Work order
Once the line with "Go back using the left arrow" is found in the entries below, print it and each following line exactly, stopping after the line with "You are a computer-use agent. 419x419 pixels."; print nothing else.

============

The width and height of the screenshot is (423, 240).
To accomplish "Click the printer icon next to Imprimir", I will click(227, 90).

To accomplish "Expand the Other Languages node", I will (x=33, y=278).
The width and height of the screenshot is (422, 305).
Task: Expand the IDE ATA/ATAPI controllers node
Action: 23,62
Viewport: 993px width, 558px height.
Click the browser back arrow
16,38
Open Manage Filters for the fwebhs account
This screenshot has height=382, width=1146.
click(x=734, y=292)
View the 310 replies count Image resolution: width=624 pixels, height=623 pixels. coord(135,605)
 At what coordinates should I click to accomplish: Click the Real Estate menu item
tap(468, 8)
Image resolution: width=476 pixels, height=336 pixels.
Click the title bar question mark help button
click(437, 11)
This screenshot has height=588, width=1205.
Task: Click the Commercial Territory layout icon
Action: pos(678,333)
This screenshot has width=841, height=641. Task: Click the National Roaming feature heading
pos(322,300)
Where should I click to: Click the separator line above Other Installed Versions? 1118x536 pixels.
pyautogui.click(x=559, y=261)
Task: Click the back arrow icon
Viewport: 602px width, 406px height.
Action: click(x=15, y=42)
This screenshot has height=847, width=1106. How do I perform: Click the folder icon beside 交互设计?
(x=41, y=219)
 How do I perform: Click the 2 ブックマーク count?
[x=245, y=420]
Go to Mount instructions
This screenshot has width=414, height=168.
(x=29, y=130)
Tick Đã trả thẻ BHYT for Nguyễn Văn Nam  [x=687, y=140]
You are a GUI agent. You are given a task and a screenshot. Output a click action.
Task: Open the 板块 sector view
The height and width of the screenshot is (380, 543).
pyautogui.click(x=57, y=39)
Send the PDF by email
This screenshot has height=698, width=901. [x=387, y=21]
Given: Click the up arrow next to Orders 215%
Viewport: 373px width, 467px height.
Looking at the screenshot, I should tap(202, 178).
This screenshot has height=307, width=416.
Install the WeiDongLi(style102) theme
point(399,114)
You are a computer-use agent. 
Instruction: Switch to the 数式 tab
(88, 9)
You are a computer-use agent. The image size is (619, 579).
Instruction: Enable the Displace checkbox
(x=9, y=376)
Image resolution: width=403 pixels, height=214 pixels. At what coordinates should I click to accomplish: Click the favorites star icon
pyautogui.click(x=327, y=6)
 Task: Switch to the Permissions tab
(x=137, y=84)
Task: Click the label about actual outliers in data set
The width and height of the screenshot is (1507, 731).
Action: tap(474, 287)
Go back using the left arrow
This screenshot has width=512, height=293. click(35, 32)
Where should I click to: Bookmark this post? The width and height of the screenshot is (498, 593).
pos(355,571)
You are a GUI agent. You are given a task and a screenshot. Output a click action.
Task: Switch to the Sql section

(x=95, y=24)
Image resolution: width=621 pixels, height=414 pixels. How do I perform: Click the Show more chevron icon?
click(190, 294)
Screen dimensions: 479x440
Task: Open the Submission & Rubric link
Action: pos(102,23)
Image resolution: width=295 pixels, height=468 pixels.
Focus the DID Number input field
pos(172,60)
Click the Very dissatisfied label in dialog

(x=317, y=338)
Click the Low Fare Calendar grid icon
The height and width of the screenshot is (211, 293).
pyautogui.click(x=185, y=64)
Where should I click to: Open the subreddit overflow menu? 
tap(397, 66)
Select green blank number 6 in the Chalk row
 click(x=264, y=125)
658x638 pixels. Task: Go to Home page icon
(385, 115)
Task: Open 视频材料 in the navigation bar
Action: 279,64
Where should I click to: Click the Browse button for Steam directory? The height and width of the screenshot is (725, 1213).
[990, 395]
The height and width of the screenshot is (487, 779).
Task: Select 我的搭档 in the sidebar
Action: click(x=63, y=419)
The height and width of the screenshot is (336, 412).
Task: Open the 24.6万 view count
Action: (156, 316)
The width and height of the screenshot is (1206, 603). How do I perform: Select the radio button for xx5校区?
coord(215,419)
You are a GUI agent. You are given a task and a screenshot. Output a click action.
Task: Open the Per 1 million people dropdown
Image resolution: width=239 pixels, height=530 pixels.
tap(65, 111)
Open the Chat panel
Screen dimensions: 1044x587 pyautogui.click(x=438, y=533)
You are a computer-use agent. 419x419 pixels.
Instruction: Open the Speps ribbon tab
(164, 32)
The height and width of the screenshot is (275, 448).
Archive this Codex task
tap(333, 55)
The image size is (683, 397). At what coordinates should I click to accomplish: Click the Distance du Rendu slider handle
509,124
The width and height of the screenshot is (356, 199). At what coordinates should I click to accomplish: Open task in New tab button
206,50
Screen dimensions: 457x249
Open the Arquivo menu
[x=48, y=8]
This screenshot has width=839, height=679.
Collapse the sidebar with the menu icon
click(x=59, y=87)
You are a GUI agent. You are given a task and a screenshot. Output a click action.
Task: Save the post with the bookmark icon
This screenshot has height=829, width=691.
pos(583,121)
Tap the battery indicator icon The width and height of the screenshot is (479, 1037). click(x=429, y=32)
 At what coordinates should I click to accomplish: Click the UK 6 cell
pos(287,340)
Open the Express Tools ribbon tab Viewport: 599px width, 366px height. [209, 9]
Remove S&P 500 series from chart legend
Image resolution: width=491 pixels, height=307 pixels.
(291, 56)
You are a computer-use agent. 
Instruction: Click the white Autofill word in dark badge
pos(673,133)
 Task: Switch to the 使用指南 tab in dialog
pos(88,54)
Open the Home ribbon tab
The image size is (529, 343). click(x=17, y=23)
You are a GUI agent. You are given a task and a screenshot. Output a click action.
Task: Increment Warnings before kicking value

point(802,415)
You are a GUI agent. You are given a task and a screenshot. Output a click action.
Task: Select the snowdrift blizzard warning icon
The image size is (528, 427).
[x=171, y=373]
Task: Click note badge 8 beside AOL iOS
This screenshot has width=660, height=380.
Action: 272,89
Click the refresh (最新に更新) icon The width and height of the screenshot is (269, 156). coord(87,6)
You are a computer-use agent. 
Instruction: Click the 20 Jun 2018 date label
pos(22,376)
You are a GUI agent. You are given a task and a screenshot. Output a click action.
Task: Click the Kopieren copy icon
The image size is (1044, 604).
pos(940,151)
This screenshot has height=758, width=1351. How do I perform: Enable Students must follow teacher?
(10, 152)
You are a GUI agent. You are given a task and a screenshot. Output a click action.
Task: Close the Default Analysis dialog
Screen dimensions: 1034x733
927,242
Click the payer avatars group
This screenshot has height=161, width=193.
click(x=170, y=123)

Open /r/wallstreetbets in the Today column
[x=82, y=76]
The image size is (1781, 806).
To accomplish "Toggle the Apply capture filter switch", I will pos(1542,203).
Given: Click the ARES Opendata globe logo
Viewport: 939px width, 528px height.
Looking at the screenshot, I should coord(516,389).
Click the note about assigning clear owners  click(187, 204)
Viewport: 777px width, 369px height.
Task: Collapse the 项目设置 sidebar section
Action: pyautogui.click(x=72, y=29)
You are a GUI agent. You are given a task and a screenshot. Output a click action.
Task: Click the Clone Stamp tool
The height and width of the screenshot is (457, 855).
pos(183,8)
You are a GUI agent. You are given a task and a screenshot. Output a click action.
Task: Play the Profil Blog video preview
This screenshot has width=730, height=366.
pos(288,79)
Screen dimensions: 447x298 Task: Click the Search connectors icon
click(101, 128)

============

Result of this task
Go back using the left arrow
This screenshot has width=512, height=293. click(35, 32)
Where should I click to: Bookmark this post? The width and height of the screenshot is (498, 593).
pos(355,571)
You are a GUI agent. You are given a task and a screenshot. Output a click action.
Task: Switch to the Sql section

(x=95, y=24)
Image resolution: width=621 pixels, height=414 pixels. How do I perform: Click the Show more chevron icon?
click(190, 294)
Screen dimensions: 479x440
Task: Open the Submission & Rubric link
Action: pos(102,23)
Image resolution: width=295 pixels, height=468 pixels.
Focus the DID Number input field
pos(172,60)
Click the Very dissatisfied label in dialog

(x=317, y=338)
Click the Low Fare Calendar grid icon
The height and width of the screenshot is (211, 293).
pyautogui.click(x=185, y=64)
Where should I click to: Open the subreddit overflow menu? 
tap(397, 66)
Select green blank number 6 in the Chalk row
 click(x=264, y=125)
658x638 pixels. Task: Go to Home page icon
(385, 115)
Task: Open 视频材料 in the navigation bar
Action: 279,64
Where should I click to: Click the Browse button for Steam directory? The height and width of the screenshot is (725, 1213).
[990, 395]
The height and width of the screenshot is (487, 779).
Task: Select 我的搭档 in the sidebar
Action: click(x=63, y=419)
The height and width of the screenshot is (336, 412).
Task: Open the 24.6万 view count
Action: (156, 316)
The width and height of the screenshot is (1206, 603). How do I perform: Select the radio button for xx5校区?
coord(215,419)
You are a GUI agent. You are given a task and a screenshot. Output a click action.
Task: Open the Per 1 million people dropdown
Image resolution: width=239 pixels, height=530 pixels.
tap(65, 111)
Open the Chat panel
Screen dimensions: 1044x587 pyautogui.click(x=438, y=533)
You are a computer-use agent. 419x419 pixels.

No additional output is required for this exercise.